Read on: http://blog.jinspired.com/?p=190
JXInsight 5.5 provides a new innovative approach to metering that allows for multiple profiling strategies to be applied during a measurement window such as sampling every Nth probe or spacing the time interval between each probe metered for a particular probe name. Truly unique is the ability to configure each profiling strategy separately and chain them together.
Probe strategies provide rules about when to sample, basically, based on probe type.
A Probe is fired when the Probe.begin() method is called. When fired the probes runtime will check whether one or more metering Strategy objects are installed. If there is at least one strategy installed the runtime will request the strategy instance to vote on whether the firing should be metered.
If the metering strategy(s) votes YES then a Reading will be created for each installed Meter with the Metering associated with the probe Group updated when the Probe.end() is called.
If the vote is NO then no reading of the meters or updating of the associated group metering will happen. This can reduce the overhead significantly as the most expensive operation within the probes runtime is the accessing of the underlying counter associated with a meter...
Probe types provided are:
- Frequency Strategy: The name based strategy meters every Nth firing of a probe.
- Interval Strategy: This name based strategy meters every firing of a probe with an interval of N milliseconds since the last metering.

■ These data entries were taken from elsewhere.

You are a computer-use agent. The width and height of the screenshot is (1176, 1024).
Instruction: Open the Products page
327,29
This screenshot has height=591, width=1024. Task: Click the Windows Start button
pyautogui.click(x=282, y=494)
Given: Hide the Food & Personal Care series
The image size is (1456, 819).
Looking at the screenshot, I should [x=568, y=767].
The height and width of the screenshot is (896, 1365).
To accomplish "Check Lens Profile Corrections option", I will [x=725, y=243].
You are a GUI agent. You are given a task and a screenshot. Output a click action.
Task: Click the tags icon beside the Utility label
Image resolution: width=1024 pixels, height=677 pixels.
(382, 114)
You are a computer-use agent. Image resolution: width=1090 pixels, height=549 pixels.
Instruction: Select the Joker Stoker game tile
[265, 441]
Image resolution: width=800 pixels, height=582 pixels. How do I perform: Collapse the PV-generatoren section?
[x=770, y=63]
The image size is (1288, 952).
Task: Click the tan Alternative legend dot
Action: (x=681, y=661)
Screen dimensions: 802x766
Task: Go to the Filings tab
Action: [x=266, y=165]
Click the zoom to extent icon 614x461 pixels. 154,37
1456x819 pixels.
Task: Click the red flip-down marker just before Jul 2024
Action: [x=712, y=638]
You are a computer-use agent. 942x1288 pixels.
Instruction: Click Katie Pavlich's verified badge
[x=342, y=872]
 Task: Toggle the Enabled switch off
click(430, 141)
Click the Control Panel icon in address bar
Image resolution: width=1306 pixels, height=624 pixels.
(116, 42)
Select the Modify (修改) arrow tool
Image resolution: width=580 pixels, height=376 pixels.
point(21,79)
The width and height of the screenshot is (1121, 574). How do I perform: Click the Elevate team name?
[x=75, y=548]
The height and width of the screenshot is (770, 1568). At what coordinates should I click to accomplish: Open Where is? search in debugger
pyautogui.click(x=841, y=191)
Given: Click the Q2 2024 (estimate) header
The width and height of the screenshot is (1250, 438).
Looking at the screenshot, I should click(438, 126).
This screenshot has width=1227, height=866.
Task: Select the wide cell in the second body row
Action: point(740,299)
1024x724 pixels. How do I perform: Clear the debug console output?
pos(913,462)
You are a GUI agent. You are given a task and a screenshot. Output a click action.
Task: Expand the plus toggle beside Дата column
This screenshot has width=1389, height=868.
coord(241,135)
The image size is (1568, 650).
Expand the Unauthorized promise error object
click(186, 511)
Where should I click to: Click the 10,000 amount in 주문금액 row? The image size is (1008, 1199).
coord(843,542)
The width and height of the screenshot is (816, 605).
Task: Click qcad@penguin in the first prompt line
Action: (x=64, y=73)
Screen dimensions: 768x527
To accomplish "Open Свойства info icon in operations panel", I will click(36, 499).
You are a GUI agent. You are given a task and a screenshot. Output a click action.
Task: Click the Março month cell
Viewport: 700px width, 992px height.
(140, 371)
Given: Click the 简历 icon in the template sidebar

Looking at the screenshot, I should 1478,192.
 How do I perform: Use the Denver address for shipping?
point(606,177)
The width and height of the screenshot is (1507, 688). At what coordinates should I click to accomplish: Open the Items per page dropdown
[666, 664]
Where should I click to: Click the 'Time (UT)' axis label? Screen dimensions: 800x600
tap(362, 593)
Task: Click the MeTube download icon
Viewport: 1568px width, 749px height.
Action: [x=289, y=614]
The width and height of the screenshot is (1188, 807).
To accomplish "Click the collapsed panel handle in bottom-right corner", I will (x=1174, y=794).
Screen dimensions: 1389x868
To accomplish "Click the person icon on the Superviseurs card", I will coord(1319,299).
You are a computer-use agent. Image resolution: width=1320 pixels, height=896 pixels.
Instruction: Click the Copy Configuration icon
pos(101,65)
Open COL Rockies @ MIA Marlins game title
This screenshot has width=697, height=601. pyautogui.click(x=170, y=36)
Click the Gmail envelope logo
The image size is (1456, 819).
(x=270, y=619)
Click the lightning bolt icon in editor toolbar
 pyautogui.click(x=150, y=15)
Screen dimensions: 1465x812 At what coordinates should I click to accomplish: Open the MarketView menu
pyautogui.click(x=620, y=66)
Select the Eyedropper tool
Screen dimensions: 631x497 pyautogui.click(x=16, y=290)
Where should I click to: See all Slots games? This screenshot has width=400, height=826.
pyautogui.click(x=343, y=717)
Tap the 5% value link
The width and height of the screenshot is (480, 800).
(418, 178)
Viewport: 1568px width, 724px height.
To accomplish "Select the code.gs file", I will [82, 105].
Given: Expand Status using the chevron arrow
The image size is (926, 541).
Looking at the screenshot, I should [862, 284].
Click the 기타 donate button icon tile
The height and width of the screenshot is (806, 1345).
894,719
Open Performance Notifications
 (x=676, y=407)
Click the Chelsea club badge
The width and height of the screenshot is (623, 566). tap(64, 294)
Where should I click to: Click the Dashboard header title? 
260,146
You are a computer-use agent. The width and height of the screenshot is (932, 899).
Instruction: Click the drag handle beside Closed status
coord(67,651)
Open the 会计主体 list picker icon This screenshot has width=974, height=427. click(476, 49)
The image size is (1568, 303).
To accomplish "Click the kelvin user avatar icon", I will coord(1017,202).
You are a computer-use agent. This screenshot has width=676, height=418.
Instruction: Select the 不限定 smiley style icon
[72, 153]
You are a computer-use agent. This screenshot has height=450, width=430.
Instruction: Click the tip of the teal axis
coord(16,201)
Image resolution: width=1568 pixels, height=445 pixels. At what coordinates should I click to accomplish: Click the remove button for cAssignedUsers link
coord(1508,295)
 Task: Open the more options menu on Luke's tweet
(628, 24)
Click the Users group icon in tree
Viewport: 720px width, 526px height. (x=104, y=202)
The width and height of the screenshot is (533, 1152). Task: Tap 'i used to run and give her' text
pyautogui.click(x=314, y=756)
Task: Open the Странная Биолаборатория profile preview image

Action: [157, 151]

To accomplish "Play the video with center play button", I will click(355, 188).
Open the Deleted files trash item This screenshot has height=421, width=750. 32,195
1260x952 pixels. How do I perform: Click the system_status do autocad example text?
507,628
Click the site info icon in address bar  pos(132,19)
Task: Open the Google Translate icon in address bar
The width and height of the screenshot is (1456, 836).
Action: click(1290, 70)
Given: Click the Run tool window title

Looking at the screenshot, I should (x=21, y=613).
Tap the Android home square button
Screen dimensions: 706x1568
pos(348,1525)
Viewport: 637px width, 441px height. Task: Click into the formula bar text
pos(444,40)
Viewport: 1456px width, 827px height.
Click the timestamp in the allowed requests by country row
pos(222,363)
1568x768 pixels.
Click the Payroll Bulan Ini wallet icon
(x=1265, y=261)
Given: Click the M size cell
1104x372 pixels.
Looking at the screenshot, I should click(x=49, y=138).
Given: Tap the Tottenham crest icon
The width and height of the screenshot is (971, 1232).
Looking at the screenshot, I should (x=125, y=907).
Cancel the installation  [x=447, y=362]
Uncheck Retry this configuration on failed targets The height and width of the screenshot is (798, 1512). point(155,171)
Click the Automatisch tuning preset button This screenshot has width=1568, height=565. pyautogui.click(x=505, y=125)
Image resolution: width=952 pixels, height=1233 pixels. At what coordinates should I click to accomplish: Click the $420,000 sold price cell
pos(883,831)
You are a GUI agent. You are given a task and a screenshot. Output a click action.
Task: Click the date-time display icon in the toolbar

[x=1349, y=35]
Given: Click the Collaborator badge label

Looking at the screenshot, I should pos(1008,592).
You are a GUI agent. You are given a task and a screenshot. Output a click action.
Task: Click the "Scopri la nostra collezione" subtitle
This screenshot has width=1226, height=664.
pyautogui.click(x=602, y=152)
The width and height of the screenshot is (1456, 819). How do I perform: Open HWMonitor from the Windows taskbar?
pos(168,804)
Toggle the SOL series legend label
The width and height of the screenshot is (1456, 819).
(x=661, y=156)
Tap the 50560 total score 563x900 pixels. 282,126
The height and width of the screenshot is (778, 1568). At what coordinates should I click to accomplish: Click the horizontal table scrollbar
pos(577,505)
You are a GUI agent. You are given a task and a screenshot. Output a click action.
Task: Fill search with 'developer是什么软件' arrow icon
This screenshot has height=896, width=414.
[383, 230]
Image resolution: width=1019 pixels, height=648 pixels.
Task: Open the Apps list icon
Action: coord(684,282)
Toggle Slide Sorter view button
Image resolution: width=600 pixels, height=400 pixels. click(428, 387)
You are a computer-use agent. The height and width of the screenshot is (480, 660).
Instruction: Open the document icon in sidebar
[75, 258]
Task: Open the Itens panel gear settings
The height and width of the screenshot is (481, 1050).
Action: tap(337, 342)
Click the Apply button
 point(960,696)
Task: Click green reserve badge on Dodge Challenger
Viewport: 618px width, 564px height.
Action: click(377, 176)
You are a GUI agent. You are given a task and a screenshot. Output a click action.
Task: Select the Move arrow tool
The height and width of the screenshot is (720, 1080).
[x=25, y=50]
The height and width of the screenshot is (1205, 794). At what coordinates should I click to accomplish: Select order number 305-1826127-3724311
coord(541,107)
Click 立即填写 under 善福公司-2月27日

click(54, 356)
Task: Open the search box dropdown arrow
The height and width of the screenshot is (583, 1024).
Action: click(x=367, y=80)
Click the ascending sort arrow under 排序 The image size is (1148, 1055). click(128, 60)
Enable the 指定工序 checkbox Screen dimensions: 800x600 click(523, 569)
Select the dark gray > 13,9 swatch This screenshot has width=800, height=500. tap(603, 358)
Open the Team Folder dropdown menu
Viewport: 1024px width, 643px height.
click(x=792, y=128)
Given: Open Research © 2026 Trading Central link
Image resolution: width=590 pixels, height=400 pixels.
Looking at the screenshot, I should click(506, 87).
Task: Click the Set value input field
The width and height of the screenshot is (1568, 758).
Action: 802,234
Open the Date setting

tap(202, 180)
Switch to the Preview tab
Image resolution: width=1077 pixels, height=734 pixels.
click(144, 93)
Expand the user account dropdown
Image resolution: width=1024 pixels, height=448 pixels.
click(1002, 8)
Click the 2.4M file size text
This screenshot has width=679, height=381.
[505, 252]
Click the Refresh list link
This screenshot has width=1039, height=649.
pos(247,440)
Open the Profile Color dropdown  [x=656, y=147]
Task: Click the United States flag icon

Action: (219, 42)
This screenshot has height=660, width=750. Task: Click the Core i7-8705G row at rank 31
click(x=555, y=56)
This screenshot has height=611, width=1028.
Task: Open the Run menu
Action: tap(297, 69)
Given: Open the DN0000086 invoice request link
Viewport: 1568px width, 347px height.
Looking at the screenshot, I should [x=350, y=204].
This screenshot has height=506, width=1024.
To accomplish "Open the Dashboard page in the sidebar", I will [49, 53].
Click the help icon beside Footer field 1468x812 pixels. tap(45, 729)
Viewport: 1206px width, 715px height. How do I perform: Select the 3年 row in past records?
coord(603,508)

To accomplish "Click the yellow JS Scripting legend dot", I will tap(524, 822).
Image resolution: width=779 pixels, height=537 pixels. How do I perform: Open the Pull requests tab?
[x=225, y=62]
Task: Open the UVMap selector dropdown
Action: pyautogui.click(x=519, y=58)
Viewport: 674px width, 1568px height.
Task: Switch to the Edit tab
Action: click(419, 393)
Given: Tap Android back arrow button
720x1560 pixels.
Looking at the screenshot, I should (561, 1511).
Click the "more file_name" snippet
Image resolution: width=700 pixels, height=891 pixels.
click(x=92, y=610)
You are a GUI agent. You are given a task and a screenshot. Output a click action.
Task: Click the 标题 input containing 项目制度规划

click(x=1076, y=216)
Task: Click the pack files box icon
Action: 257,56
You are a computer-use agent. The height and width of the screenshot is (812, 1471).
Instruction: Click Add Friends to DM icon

- WarmUp Strategy: This name based strategy meters after an initial N number of firings of a probe.
- Burst Strategy: This global strategy meters the firing of probes within bursts. The strategy is very similar to the frequency strategy but with the option of having more than one firing metered after a N number of probe firings. The gap property specifies the number of firings before entering the metering phase. The run property specifies the number of fired probes metered during the burst phase.
- Sample Strategy: This global metering strategy meters the firing of probes within time intervals. The strategy is very similar to the interval strategy but with the option of having more than one probe metered after the interval. The gap property specifies the time interval between metering phases. The run property specifies the number of fired probes metered during the sample phase.
- Delay Strategy: This global metering strategy meters the firing of probes after an initial time delay. The value property specifies the time from the initialization of the probes runtime to the metering phase.
You can even chain strategies together to get even more flexibility in your sample set.